-------- 주어진 항목 --------

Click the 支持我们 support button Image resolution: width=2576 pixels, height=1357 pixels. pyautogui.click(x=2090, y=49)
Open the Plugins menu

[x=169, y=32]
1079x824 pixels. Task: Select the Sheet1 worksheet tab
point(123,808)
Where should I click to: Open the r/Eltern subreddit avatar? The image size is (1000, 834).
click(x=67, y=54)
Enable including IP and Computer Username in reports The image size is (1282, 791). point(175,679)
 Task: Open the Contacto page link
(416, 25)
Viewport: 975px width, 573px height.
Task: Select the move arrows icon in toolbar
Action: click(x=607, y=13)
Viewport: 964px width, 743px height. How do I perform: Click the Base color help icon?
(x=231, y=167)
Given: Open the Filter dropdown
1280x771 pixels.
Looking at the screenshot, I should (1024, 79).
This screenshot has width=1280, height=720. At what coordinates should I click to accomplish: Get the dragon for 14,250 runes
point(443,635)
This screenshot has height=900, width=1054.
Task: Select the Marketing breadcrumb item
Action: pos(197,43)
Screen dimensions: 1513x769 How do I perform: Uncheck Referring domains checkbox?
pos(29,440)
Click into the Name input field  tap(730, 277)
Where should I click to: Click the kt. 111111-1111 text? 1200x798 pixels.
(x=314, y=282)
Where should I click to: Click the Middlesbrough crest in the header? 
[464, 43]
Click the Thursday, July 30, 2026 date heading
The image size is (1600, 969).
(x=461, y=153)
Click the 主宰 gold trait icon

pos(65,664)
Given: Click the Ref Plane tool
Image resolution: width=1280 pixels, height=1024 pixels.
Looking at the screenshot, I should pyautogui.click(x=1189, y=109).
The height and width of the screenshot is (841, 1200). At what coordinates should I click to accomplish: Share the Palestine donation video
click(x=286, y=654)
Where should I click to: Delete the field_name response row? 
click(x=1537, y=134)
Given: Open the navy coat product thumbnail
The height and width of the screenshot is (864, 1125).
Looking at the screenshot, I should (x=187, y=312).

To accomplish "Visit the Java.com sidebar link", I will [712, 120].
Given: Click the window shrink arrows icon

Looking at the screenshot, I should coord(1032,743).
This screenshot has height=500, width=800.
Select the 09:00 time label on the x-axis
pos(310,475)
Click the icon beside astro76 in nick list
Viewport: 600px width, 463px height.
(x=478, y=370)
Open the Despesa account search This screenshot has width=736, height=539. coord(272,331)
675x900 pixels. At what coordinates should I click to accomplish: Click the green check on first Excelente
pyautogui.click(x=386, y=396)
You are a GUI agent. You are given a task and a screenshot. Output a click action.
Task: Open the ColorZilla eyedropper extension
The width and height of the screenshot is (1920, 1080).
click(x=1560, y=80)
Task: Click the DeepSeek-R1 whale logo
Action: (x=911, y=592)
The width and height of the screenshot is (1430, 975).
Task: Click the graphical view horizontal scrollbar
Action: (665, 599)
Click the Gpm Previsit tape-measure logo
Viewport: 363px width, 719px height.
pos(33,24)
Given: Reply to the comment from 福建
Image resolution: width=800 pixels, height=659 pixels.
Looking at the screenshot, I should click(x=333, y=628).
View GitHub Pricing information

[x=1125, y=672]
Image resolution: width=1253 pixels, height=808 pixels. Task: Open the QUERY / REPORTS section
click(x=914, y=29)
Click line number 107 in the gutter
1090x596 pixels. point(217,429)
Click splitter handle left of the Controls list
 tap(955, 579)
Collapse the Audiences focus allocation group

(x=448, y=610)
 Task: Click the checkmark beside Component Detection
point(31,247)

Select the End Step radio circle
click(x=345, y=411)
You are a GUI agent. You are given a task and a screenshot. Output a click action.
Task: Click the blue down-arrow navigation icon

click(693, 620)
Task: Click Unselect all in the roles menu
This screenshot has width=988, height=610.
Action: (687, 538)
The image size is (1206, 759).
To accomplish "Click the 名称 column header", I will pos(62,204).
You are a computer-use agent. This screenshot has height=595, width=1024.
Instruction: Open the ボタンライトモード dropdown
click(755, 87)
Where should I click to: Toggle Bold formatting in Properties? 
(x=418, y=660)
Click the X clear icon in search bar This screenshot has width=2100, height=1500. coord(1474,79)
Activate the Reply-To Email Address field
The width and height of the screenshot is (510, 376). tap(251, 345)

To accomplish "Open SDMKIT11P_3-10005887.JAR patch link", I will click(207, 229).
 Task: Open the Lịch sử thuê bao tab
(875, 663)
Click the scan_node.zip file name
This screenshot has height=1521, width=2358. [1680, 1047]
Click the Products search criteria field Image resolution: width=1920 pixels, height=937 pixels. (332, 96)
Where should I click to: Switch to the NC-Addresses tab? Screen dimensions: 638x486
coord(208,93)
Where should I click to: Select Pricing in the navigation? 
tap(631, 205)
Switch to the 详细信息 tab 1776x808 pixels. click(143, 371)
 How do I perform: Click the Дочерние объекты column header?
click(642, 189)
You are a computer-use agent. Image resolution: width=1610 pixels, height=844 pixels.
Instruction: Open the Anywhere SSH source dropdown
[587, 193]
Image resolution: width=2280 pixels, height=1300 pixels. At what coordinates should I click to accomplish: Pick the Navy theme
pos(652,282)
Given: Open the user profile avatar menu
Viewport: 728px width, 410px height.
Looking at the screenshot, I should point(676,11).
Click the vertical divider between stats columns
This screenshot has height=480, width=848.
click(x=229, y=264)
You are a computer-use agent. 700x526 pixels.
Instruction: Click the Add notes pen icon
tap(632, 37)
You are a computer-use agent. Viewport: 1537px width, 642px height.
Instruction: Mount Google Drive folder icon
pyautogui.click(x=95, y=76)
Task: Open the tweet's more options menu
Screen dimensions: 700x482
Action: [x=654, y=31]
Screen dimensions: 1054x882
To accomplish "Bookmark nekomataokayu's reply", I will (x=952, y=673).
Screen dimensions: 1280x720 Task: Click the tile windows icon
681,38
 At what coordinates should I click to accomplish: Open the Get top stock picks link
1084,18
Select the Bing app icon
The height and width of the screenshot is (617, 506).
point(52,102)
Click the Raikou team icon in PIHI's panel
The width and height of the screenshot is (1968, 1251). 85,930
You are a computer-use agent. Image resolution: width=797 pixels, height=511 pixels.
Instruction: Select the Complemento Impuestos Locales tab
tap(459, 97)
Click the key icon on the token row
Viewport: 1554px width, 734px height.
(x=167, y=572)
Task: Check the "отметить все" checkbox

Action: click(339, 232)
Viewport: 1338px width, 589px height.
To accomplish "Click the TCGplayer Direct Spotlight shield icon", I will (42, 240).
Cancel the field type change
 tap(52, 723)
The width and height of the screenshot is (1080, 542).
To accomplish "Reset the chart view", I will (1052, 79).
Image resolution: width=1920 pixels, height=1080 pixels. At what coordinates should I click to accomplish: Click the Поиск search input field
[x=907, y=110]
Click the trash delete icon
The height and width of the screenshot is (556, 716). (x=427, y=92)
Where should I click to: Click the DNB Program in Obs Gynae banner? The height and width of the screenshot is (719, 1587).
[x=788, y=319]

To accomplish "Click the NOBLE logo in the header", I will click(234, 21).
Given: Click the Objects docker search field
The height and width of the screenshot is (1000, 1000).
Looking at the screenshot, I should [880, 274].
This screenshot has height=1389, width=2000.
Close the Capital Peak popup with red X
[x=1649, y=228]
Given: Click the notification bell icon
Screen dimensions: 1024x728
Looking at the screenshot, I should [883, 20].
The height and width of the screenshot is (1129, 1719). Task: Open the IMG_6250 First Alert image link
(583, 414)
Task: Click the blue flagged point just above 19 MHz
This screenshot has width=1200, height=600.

--------

# 과제 내용
"The width and height of the screenshot is (1080, 542)."이 있는 줄부터 "will (1052, 79)."가 있는 줄까지, 두 줄을 모두 포함해 CSV로 옮겨 주세요. 열 이름은 요청과 답변으로 하고, 요청 하나당 한 행을 두며, 각 값은 따옴표로 감싼 한 필드에 넣고 줄바꿈은 공백으로 바꿔 주세요.

# 작업 결과
요청,답변
"The width and height of the screenshot is (1080, 542). To accomplish ""Reset the chart view"",","I will (1052, 79)."